#### WHAT NEEDS TO BE DONE:
A single stretch of the material below is to be transcribed exactly, starting at the line with "Pathologies - (73, 65)" and ending after the line with "Infos Relatives au Site (329, 1800)".

Content starts

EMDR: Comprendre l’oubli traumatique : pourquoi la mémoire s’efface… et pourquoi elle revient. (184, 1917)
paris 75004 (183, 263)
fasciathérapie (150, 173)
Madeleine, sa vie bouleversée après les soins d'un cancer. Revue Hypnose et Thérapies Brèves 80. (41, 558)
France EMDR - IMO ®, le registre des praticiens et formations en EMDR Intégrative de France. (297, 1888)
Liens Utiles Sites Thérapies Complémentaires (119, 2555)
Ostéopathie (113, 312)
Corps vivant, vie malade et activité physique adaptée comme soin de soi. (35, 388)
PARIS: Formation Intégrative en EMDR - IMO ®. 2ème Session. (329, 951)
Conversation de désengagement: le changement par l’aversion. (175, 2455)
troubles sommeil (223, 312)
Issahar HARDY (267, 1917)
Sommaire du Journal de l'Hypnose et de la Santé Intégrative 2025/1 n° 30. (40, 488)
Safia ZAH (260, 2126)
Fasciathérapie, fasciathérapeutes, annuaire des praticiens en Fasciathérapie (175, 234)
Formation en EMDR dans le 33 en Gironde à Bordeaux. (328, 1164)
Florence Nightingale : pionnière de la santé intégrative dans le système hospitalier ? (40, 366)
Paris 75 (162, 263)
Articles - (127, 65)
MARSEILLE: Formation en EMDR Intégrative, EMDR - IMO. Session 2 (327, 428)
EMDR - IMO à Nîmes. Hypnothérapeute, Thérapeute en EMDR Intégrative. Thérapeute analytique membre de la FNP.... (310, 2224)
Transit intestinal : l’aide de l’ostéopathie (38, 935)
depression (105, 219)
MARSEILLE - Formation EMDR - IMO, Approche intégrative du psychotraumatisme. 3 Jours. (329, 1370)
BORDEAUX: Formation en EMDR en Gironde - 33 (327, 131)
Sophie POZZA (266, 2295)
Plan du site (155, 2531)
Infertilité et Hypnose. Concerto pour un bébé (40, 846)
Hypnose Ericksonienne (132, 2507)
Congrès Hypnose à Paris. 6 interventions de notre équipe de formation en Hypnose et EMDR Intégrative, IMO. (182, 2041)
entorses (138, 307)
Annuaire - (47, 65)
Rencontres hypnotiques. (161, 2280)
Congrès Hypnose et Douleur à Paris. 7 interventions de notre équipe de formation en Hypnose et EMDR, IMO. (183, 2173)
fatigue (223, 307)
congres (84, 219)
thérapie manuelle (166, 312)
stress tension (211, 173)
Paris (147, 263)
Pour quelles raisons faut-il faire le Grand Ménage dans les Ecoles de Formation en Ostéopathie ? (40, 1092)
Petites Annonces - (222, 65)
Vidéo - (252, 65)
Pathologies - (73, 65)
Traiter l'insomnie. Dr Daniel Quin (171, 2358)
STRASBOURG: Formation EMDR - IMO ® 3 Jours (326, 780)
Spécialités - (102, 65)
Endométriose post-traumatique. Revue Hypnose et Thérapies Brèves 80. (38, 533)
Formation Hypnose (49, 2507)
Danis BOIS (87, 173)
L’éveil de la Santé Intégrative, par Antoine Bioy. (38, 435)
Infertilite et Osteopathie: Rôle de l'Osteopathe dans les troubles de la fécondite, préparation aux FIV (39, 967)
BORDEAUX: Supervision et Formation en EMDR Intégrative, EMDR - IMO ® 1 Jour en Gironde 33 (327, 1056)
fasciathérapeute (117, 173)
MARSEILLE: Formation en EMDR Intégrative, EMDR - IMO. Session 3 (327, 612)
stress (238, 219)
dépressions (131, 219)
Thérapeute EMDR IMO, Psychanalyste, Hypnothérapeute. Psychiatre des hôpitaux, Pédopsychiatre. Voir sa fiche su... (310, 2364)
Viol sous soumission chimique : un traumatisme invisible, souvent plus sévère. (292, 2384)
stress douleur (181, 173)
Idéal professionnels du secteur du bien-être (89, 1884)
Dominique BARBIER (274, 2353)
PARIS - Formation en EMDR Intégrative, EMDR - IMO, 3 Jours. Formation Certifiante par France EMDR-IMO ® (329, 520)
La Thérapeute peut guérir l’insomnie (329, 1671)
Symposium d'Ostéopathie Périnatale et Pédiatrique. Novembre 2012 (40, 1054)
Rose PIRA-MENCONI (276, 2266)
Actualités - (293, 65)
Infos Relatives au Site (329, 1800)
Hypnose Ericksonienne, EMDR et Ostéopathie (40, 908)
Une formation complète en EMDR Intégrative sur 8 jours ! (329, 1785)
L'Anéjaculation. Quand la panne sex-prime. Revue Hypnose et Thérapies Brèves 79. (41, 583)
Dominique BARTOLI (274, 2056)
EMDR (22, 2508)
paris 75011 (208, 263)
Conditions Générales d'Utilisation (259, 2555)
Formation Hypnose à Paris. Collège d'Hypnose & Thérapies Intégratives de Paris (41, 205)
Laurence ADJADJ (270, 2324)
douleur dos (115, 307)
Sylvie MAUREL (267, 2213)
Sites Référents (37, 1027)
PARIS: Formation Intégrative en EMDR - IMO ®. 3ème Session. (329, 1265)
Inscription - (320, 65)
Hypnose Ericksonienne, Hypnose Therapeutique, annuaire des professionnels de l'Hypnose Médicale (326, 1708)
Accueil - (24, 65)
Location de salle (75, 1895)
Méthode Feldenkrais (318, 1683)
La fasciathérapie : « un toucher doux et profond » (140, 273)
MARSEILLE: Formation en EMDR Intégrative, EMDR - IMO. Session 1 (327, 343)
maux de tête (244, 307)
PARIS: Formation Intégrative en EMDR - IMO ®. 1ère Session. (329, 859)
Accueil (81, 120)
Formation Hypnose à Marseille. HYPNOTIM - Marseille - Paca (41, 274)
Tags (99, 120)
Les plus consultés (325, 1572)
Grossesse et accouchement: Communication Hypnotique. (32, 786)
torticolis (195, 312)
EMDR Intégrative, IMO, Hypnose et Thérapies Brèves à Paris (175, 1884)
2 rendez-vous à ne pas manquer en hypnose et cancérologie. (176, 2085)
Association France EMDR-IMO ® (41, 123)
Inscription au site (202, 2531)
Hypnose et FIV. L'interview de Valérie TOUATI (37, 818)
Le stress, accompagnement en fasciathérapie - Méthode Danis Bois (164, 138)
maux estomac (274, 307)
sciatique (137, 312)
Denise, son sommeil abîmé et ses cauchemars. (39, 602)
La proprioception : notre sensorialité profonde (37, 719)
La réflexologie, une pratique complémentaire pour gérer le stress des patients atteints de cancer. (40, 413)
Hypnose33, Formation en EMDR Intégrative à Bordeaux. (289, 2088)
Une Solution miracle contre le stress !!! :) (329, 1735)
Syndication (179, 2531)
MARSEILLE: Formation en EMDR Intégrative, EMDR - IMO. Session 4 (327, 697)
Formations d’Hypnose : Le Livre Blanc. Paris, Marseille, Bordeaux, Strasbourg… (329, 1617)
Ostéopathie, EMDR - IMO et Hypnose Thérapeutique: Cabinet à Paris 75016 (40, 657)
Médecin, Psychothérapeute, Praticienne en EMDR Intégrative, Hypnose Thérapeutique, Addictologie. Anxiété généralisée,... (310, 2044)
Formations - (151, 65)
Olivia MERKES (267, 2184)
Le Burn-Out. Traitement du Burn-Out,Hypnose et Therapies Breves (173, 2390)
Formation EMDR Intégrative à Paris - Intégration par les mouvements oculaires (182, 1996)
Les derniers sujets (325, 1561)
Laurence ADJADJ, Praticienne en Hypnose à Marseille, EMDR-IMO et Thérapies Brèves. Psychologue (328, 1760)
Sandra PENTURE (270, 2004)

Content ends
Content starts

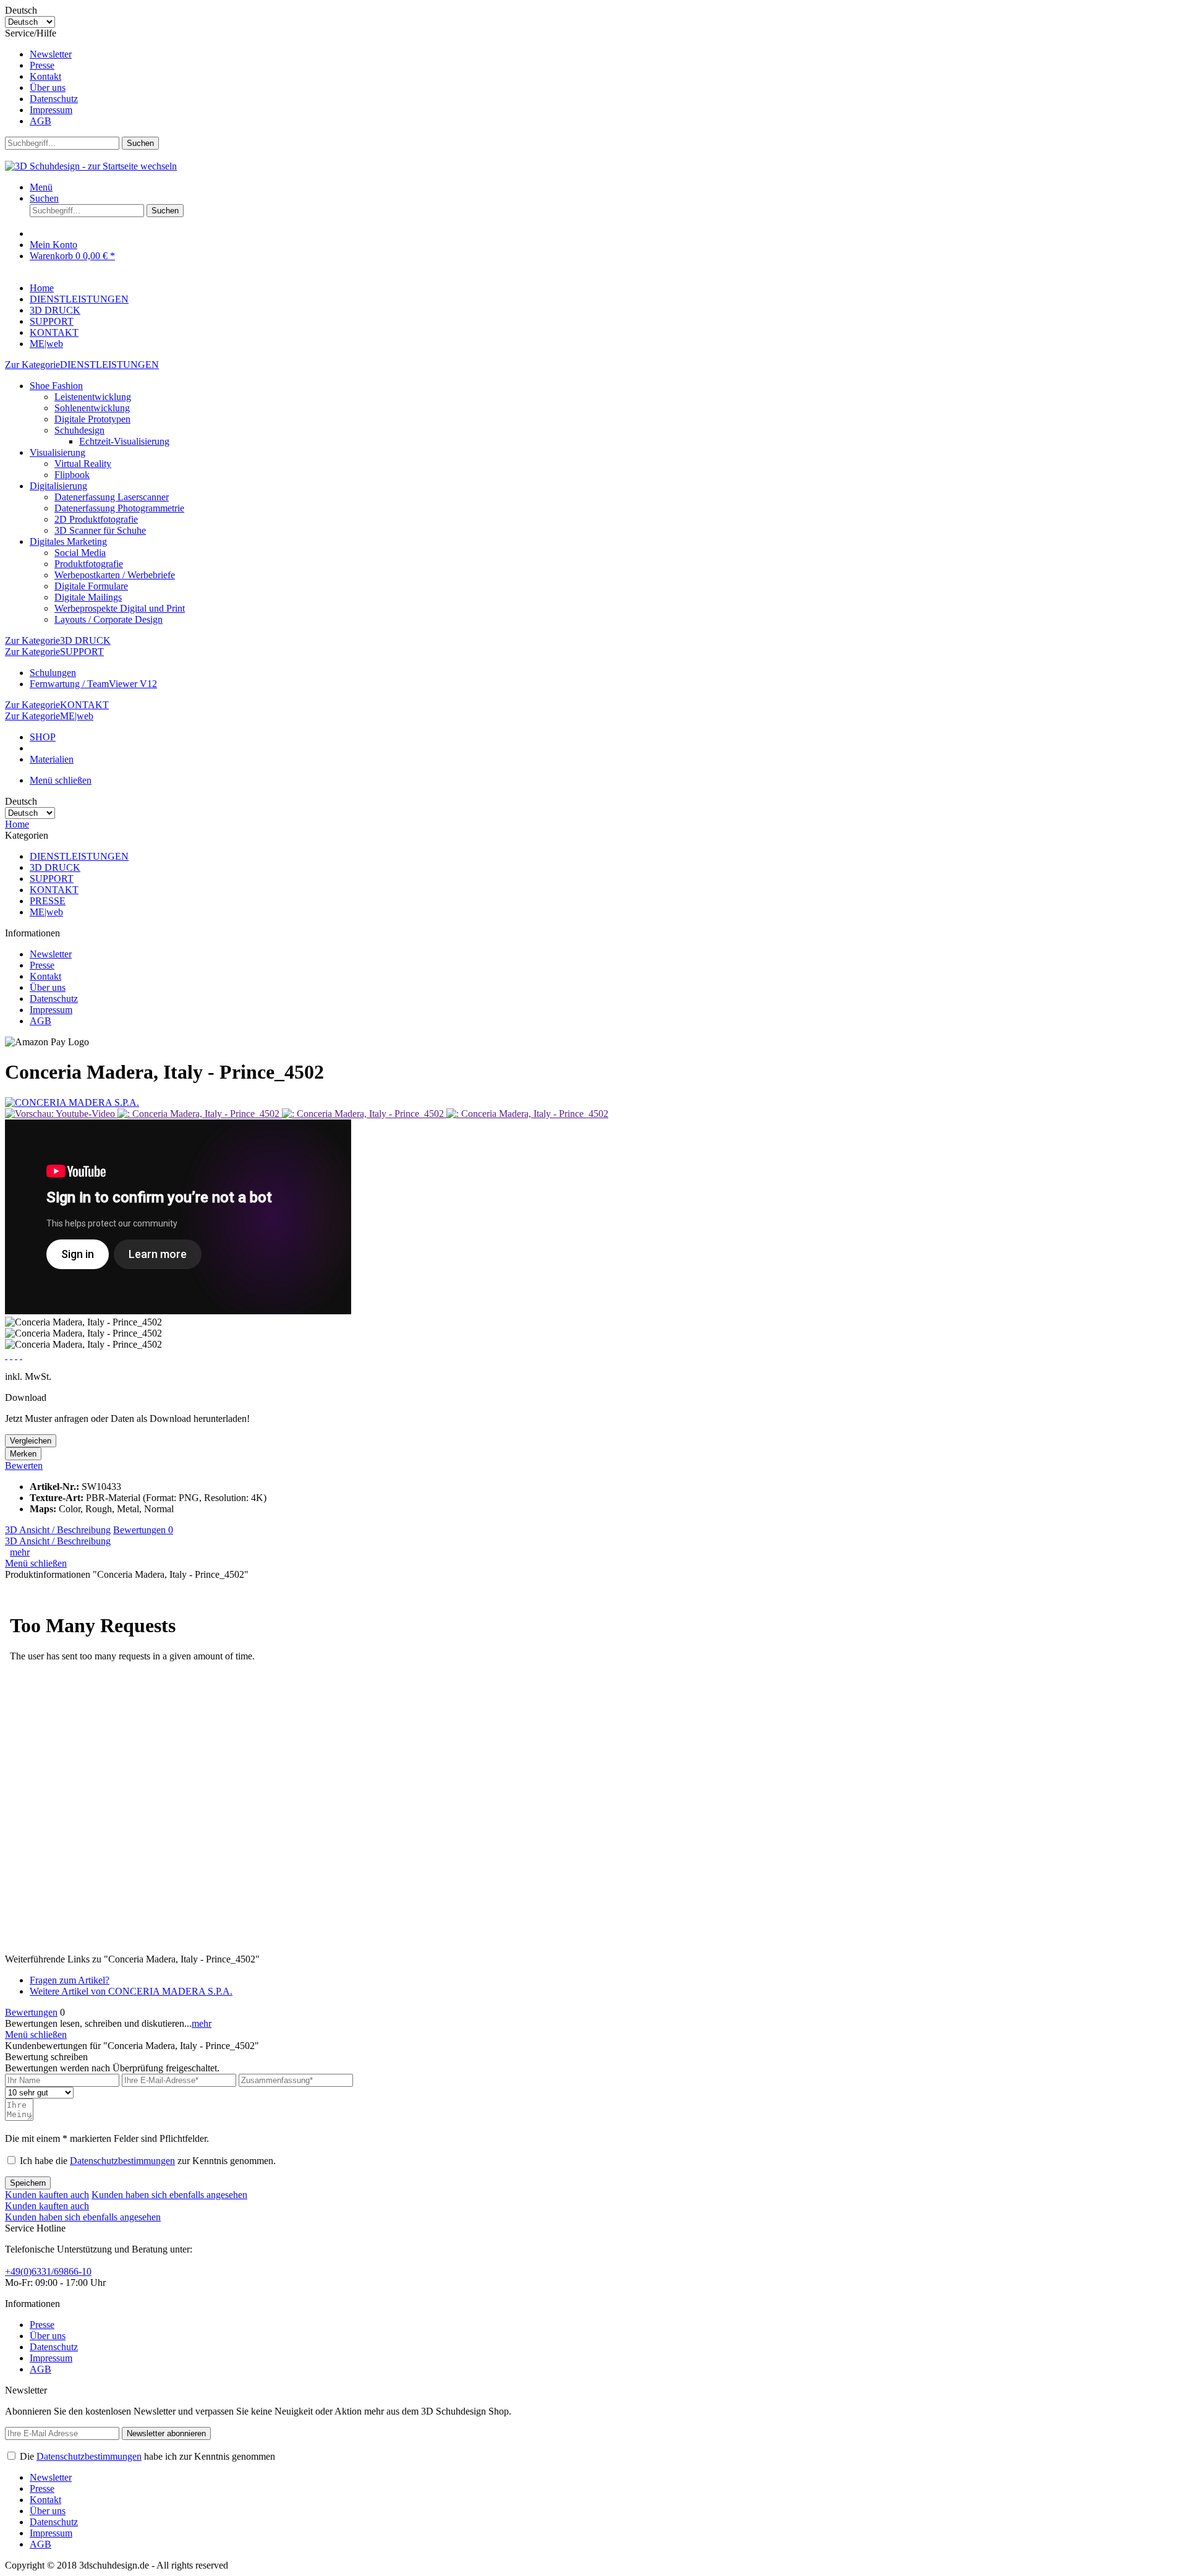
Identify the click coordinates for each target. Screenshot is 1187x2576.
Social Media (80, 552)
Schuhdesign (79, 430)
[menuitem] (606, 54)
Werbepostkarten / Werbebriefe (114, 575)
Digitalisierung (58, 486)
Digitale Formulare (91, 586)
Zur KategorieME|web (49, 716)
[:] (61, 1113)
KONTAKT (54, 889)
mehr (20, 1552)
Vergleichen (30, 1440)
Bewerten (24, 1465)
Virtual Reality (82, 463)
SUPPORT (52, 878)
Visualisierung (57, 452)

Content ends

#### RESULT OF THE TASK:
Pathologies - (73, 65)
Traiter l'insomnie. Dr Daniel Quin (171, 2358)
STRASBOURG: Formation EMDR - IMO ® 3 Jours (326, 780)
Spécialités - (102, 65)
Endométriose post-traumatique. Revue Hypnose et Thérapies Brèves 80. (38, 533)
Formation Hypnose (49, 2507)
Danis BOIS (87, 173)
L’éveil de la Santé Intégrative, par Antoine Bioy. (38, 435)
Infertilite et Osteopathie: Rôle de l'Osteopathe dans les troubles de la fécondite, préparation aux FIV (39, 967)
BORDEAUX: Supervision et Formation en EMDR Intégrative, EMDR - IMO ® 1 Jour en Gironde 33 (327, 1056)
fasciathérapeute (117, 173)
MARSEILLE: Formation en EMDR Intégrative, EMDR - IMO. Session 3 (327, 612)
stress (238, 219)
dépressions (131, 219)
Thérapeute EMDR IMO, Psychanalyste, Hypnothérapeute. Psychiatre des hôpitaux, Pédopsychiatre. Voir sa fiche su... (310, 2364)
Viol sous soumission chimique : un traumatisme invisible, souvent plus sévère. (292, 2384)
stress douleur (181, 173)
Idéal professionnels du secteur du bien-être (89, 1884)
Dominique BARBIER (274, 2353)
PARIS - Formation en EMDR Intégrative, EMDR - IMO, 3 Jours. Formation Certifiante par France EMDR-IMO ® (329, 520)
La Thérapeute peut guérir l’insomnie (329, 1671)
Symposium d'Ostéopathie Périnatale et Pédiatrique. Novembre 2012 (40, 1054)
Rose PIRA-MENCONI (276, 2266)
Actualités - (293, 65)
Infos Relatives au Site (329, 1800)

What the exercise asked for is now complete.